Вы можете создавать и редактировать эксперименты в личных или общих пространствах.
Рабочий процесс
Прежде чем создавать эксперимент автоматизированного машинного обучения в Qlik Cloud Analytics, необходимо иметь четко сформулированный вопрос машинного обучения и подходящий набор данных для обучения, доступный в каталоге. Для получения дополнительной информации см. Формулирование задач машинного обучения и Подготовка набора данных к обучению.
Следующие шаги описывают рабочий процесс эксперимента.
- Создание эксперимента
Создайте новый эксперимент в Qlik Cloud. Добавьте его в общее пространство, если хотите работать совместно.
- Настройка эксперимента
Выберите цель для прогнозирования и характеристики для поддержки прогноза.
- Запуск обучения
Запустите обучение первой версии вашего эксперимента.
- Проверка рекомендованных моделей
Проверьте, как прошло обучение модели, и оцените модели, которые были вам рекомендованы. Используйте встроенные инструменты для анализа сводок обучения и встроенной аналитики, которые предлагают аналитическую информацию на уровне эксперимента, версии и модели.
Если требуется дальнейшая доработка, вы можете настроить последующие версии эксперимента. Настройте параметры, такие как характеристики и алгоритмы, и переобучайте новые версии эксперимента, пока не получите хорошую модель.
- Развертывание модели
Когда у вас будет хорошая модель, пришло время развернуть ее и начать делать прогнозы.
Требования и разрешения
Для получения информации о необходимых ролях в пространстве для работы с экспериментами машинного обучения в общих пространствах см.:
Если вы являетесь администратором, см.

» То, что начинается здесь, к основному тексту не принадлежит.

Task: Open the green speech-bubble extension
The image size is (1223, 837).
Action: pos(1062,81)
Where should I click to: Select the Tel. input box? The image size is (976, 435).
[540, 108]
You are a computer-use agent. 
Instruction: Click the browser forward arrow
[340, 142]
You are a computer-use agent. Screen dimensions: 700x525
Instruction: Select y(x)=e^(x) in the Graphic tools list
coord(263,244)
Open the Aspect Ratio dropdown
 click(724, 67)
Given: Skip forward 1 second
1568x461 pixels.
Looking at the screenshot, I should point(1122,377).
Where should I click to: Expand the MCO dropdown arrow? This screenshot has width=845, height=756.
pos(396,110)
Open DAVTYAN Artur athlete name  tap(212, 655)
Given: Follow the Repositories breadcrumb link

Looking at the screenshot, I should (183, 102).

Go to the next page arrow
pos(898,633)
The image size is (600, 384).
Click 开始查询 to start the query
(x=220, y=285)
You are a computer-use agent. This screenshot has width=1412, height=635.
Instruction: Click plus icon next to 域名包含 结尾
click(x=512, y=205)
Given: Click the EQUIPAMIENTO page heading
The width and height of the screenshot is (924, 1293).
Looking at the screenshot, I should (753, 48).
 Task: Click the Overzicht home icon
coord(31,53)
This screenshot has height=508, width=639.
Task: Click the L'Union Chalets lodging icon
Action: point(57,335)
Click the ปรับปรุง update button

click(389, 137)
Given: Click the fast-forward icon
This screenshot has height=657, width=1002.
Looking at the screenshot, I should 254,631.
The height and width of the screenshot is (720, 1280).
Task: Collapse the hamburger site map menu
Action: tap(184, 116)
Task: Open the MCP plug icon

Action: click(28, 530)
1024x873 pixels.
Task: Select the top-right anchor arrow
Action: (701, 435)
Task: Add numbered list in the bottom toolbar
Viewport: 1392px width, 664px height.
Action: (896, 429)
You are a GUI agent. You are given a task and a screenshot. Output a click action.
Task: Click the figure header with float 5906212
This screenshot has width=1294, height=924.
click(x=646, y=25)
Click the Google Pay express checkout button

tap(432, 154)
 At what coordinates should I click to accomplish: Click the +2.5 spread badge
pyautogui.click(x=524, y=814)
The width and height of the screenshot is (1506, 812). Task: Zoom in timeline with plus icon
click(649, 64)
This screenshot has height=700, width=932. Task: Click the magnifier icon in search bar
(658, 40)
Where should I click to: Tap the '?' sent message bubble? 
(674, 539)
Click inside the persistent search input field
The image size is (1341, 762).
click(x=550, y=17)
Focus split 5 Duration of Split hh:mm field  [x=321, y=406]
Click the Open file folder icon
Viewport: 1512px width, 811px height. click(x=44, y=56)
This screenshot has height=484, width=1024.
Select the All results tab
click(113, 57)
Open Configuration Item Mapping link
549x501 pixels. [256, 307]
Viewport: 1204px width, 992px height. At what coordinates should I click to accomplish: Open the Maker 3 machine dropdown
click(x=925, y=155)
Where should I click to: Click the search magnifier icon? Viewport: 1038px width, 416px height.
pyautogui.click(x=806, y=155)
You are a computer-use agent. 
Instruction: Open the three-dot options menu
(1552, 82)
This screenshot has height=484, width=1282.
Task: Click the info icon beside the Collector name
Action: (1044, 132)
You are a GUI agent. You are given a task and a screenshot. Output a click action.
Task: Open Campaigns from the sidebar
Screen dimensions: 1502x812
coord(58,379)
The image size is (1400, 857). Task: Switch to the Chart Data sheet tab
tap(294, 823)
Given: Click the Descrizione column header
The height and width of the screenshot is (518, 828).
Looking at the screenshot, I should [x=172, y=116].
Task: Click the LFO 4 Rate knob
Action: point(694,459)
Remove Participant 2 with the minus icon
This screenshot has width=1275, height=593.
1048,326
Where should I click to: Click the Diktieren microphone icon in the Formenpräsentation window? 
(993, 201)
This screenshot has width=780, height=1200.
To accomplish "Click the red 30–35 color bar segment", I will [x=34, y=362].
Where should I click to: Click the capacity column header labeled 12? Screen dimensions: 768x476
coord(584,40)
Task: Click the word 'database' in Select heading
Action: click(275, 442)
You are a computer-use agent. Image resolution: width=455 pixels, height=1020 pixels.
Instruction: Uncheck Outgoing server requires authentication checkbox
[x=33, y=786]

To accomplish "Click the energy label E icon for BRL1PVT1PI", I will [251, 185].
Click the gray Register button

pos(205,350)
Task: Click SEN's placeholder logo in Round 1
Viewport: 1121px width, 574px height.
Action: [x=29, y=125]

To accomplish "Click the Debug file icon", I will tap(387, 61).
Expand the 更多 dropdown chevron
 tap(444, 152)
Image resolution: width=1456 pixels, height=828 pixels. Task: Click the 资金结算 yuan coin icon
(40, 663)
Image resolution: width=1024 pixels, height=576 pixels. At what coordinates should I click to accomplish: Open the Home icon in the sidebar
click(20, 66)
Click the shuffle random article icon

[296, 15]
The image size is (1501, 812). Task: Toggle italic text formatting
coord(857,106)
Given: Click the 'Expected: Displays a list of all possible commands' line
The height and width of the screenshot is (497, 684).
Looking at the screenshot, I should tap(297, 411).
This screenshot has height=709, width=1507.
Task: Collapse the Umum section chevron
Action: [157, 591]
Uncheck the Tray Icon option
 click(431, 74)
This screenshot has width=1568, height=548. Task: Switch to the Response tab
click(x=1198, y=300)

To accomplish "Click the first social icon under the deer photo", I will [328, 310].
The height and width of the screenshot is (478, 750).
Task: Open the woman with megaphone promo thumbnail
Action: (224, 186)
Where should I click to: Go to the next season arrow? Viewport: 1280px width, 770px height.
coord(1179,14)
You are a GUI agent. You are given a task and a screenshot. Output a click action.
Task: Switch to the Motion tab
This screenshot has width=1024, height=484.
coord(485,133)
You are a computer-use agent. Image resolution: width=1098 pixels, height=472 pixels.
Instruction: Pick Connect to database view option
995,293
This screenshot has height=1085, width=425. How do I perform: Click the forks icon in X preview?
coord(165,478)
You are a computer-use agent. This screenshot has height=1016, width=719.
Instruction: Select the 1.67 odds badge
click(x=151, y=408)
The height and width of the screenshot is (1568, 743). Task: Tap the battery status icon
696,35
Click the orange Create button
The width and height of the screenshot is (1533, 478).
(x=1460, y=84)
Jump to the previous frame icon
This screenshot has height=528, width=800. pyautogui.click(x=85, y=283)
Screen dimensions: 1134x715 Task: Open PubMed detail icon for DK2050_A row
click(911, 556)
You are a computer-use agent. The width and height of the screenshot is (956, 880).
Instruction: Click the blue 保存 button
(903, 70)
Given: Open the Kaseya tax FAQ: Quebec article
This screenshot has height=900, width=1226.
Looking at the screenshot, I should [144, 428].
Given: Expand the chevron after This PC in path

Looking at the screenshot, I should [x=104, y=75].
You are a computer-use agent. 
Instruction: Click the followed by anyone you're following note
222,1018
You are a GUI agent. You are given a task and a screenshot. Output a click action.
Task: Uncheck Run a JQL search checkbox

Кто может работать с Qlik Predict для получения полного обзора необходимых разрешений пользователей для работы с экспериментами машинного обучения.
Просмотр происхождения и анализа влияния
С помощью инструментов Происхождение и Анализ влияния в Qlik Cloud можно анализировать следующее:
-
Источники эксперимента машинного обучения и данные, используемые для обучения каждой модели.
-
Как эксперимент машинного обучения и его результаты используются в последующем контенте в Qlik Cloud.